Copy out the material below word for word, leaving out the pictures.

**MATERIAL PROVIDED**
--

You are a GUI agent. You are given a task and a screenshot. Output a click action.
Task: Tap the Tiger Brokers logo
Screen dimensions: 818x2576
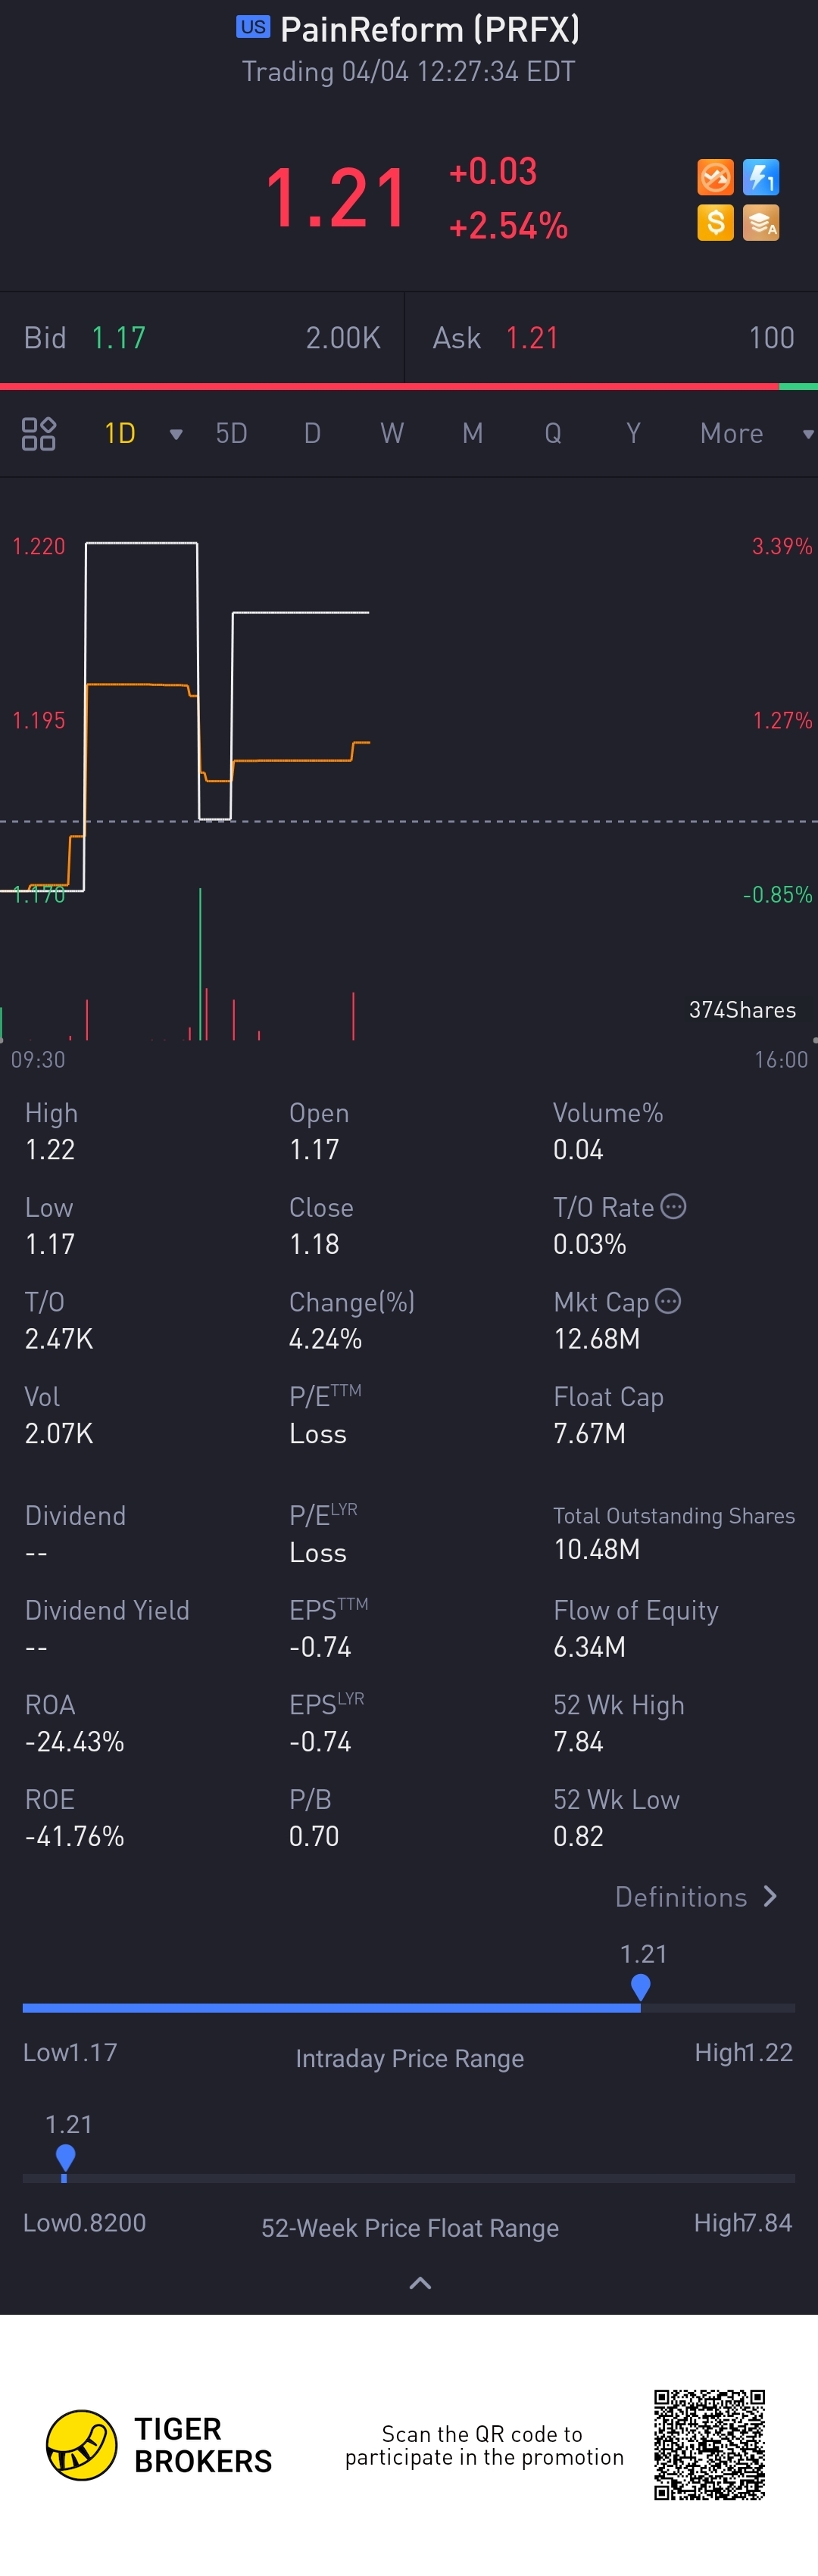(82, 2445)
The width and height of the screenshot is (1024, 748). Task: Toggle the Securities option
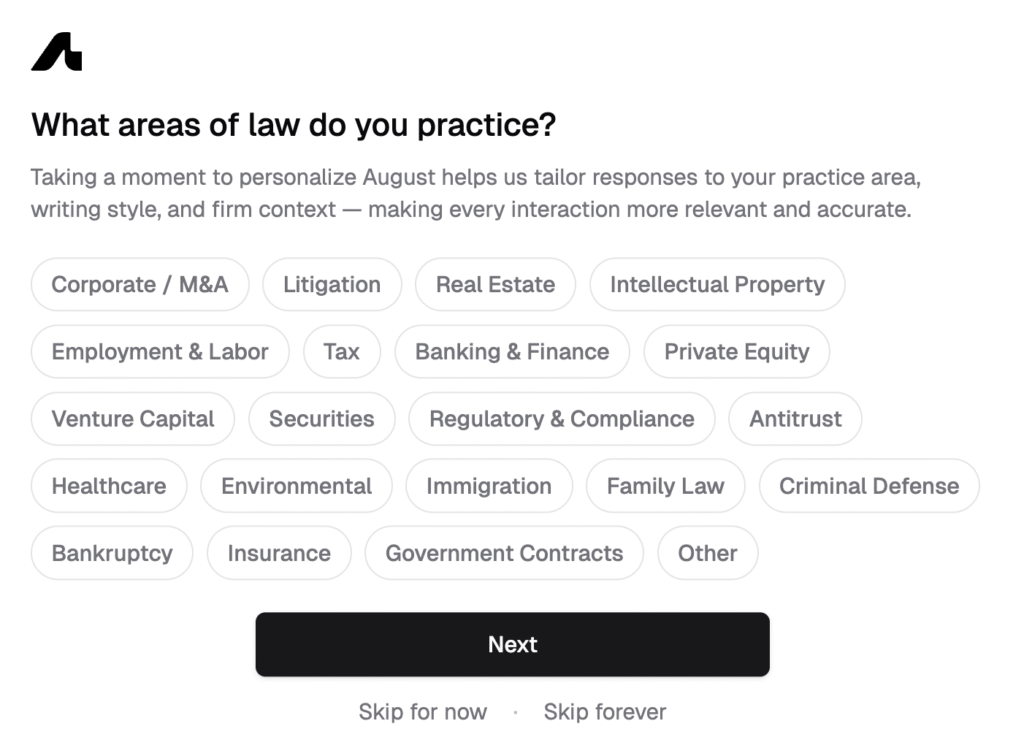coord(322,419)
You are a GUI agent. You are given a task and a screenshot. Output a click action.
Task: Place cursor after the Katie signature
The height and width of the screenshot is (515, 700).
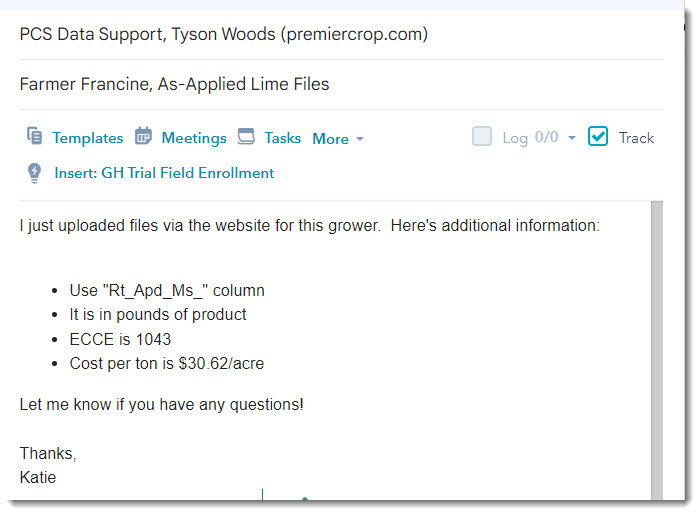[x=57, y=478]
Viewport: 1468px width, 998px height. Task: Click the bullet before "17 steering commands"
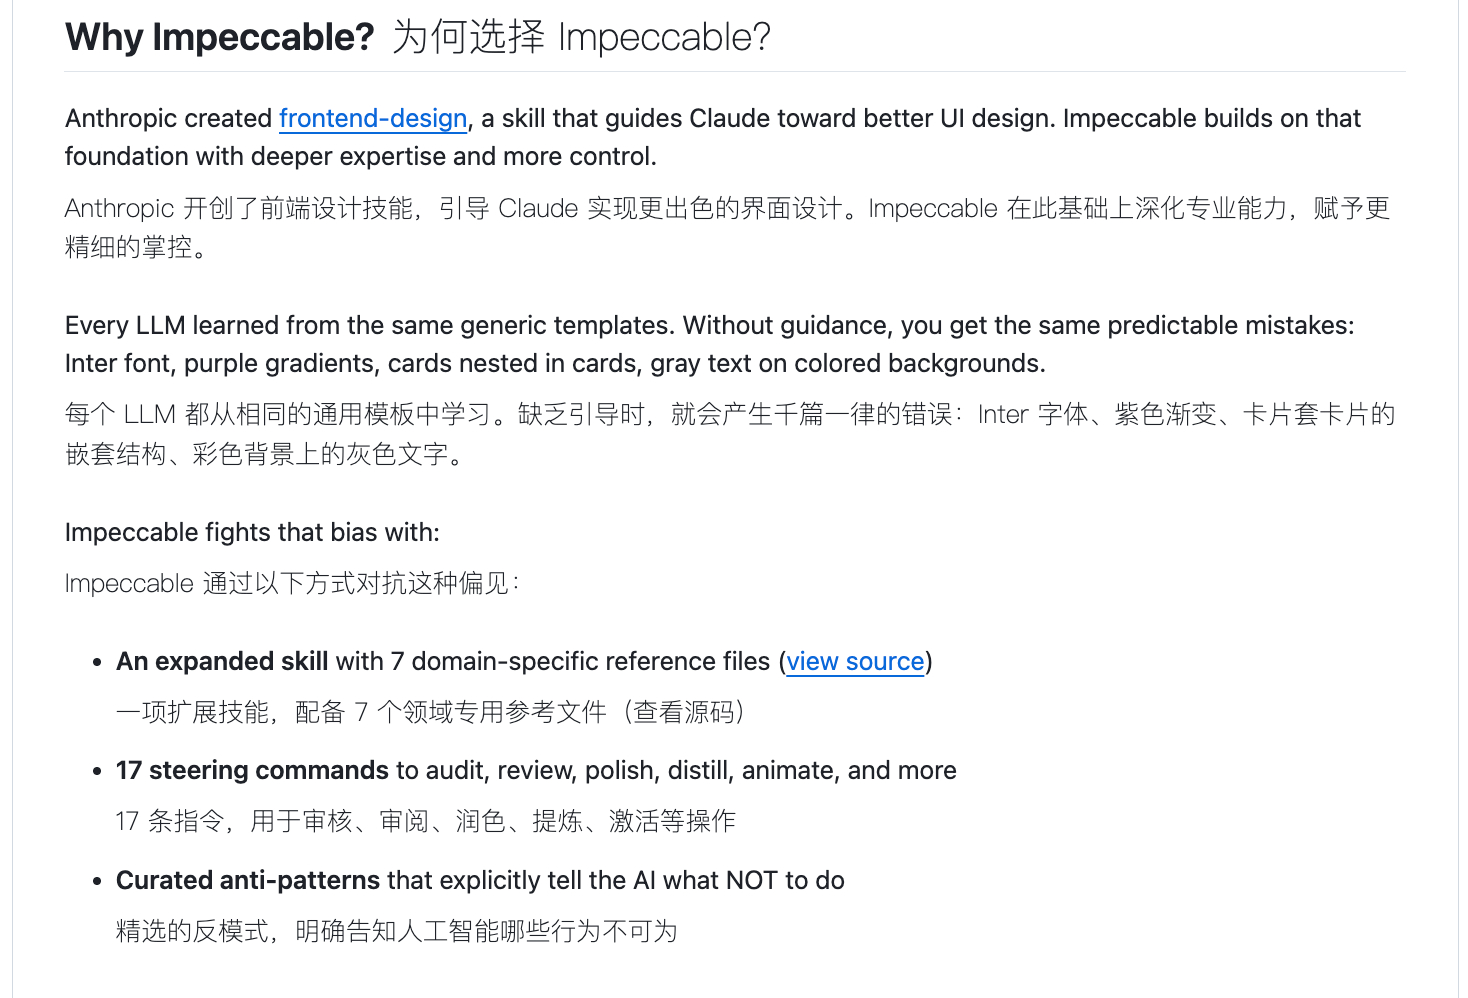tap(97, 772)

--

**EXERCISE SOLUTION**
You are a GUI agent. You are given a task and a screenshot. Output a click action.
Task: Tap the Tiger Brokers logo
Screen dimensions: 818x2576
(82, 2445)
The width and height of the screenshot is (1024, 748). Task: Toggle the Securities option
coord(322,419)
You are a GUI agent. You are given a task and a screenshot. Output a click action.
Task: Place cursor after the Katie signature
The height and width of the screenshot is (515, 700).
[x=57, y=478]
Viewport: 1468px width, 998px height. Task: Click the bullet before "17 steering commands"
tap(97, 772)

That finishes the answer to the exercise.